Donald Trump rebukes January 6 committee and teases 2024 run

Former US President Donald Trump on Friday rebuked the committee investigating the January 6 uprising and continued to tease his plans for a third presidency.

This was his first public appearance since the committee hearings began.

Speaking to religious conservatives at a sprawling resort near the Grand Ole Opry House in Nashville, Mr Trump blasted the committee’s efforts as a “theatrical production of partisan political fiction” and insisted he did nothing wrong. has done.

“What you’re seeing is a complete and complete lie. It’s a complete and total hoax,” he told the Faith and Freedom Coalition’s Road to Majority conference.


Former President Donald Trump speaking at the Road to Majority conference on Friday (Mark Humphrey/AP)

He denied the video footage and testimony submitted by the committee – including direct accounts of senior aides and members of their own family – had been selectively edited.

He also underestimated the rebellion as “a simple protest that got out of hand”.

Mr Trump’s appearance at an event long known as a testing ground for presidential candidates comes as he was considering formally launching a White House campaign.

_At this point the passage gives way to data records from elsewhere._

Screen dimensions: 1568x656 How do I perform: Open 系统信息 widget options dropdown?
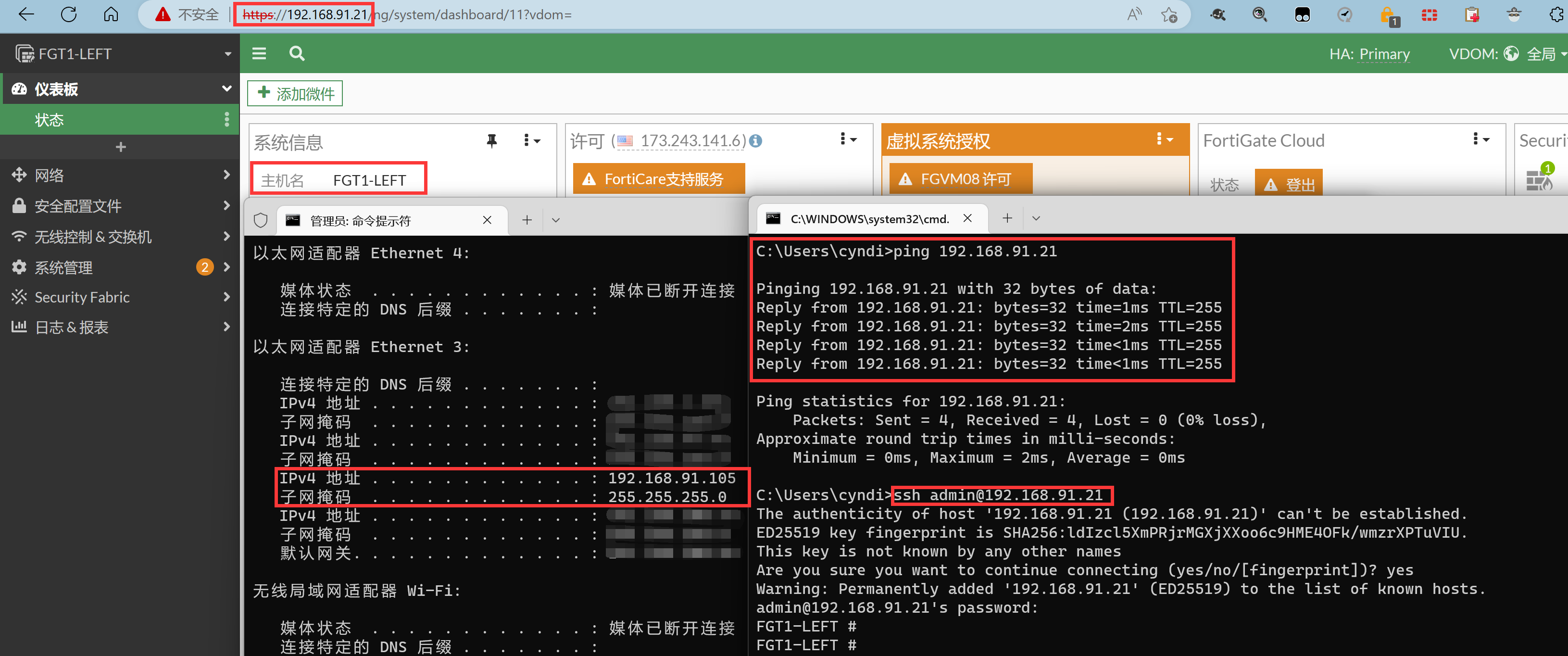pyautogui.click(x=531, y=141)
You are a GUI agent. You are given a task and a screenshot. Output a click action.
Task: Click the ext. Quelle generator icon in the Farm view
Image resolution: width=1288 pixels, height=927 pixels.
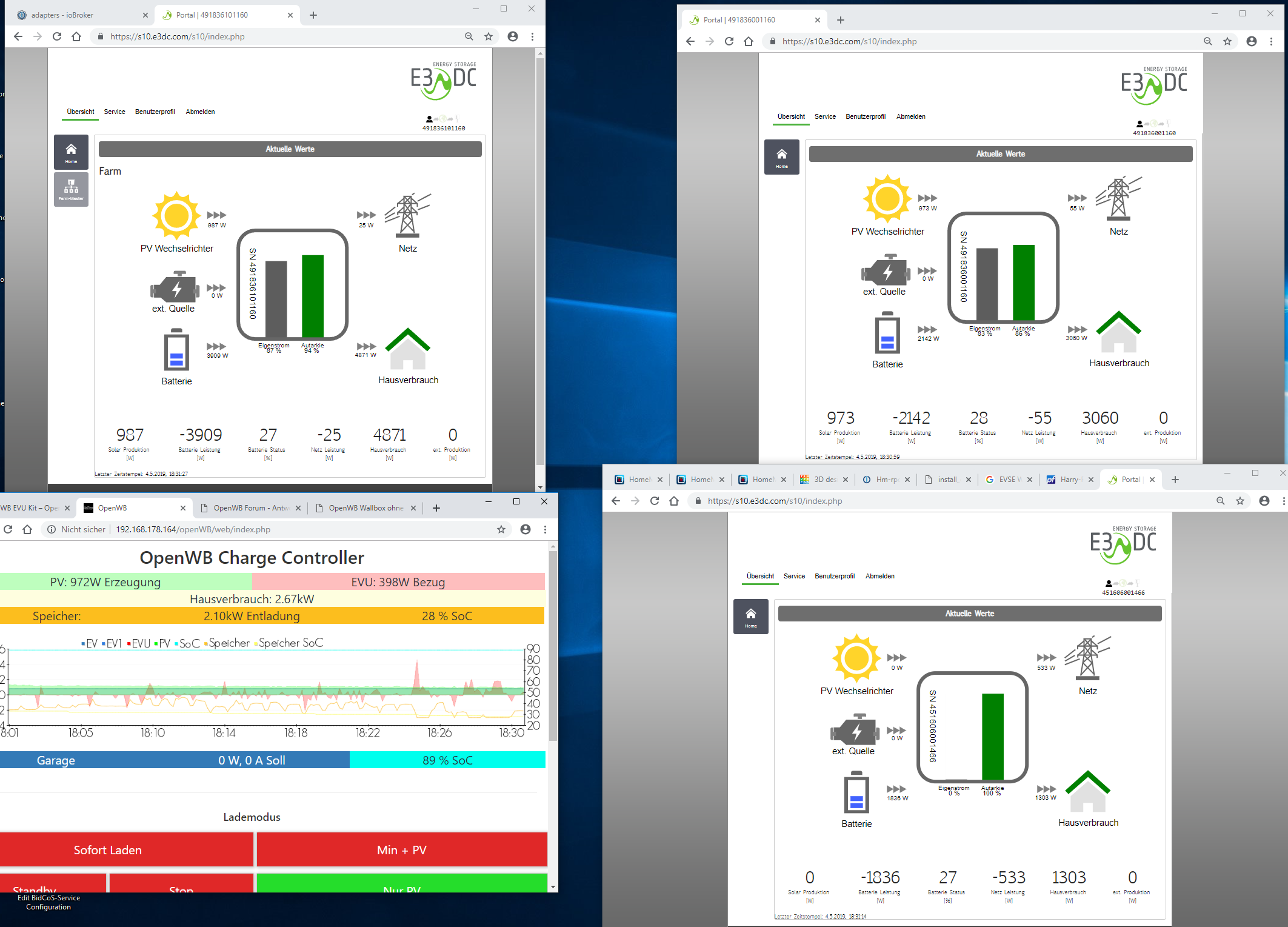tap(175, 289)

According to people familiar with the discussions, the debate has centered on whether to make a formal announcement later this summer or wait until the fall or, as is customary, after the November midterm elections.

While aides insist he has not yet made a final decision about his plans, Mr Trump has been airing his intentions for months and continued to tease them on Friday.

“One of the most urgent tasks facing the next Republican president – ​​I wonder who he will be,” Trump said at one point, with a standing ovation and “USA!” indicated the mantras.

“Would anyone want me to run for president?” he asked the crowd, cheering more.

Ralph Reid, president of the Faith and Freedom Coalition, said: “We don’t know whether he will run or not, although certainly given his speech, I think he wanted to let everyone know that this is his plan.”

“I think a lot of Trump’s future plans are based directly on (Joe) Biden, and I think that as more Biden stumbles across the world stage and on the domestic stage, people are going to see the dark side of Trump’s presidency. Forget about it, said Brian Lanza, GOP strategist and former Trump campaign official.

An announcement in the near future could complicate efforts by other aspiring Republicans to run campaigns of their own. For example, former South Carolina governor Nikki Haley, who was ambassador to the United Nations under Mr Trump, has said she will not run against him.

I think a lot of Trump’s future plans are based directly on Biden, and I think the more Biden stumbles on the world stage and on the domestic stage, the more people talk about the dark side of Trump’s presidency. Forgets.Brian Lanza, GOP Strategist

And there are concerns that a near-term announcement could push the Republican Party into the final stages of a midterm congressional campaign that seems increasingly favorable.

Trump’s candidacy could unite otherwise dismayed Democratic voters, which revived the energy that eluded the party in its 2018 and 2020 campaigns.

Republicans want November’s election to be framed as a referendum on the first two years of Biden’s presidency. They don’t want anything to turn them down that path, including Mr. Trump.

Despite his decision, the aura of inevitability that Mr Trump sought to create from the moment he left the White House has been punctured. A long list of other Republicans are laying the groundwork for potential campaigns of their own and some have clarified that Trump’s candidacy will have little effect on their own decisions.


Rioters at the Capitol called for the death of then-Vice President Mike Pence (House Select Committee/AP)

They include Mr Trump’s former vice president, Mike Pence, who has been hailed by a January 6 committee as someone who put the national interest ahead of his political views.

With an eye on the White House bid, Mr. Pence is maintaining a sharp political program focused on drawing attention to Democratic weaknesses. But his challenges were relieved on Friday, as Mr Trump continued to blast him for failing to go through with his plan to reverse the results of the 2020 election.

While he denied ever calling Mr Pence a wimp, Mr Trump railed against his former deputy, saying: “Mike didn’t have the courage to act.” It drew applause from the crowd that Mr. Pence, himself an evangelical Christian, has spoken many times before.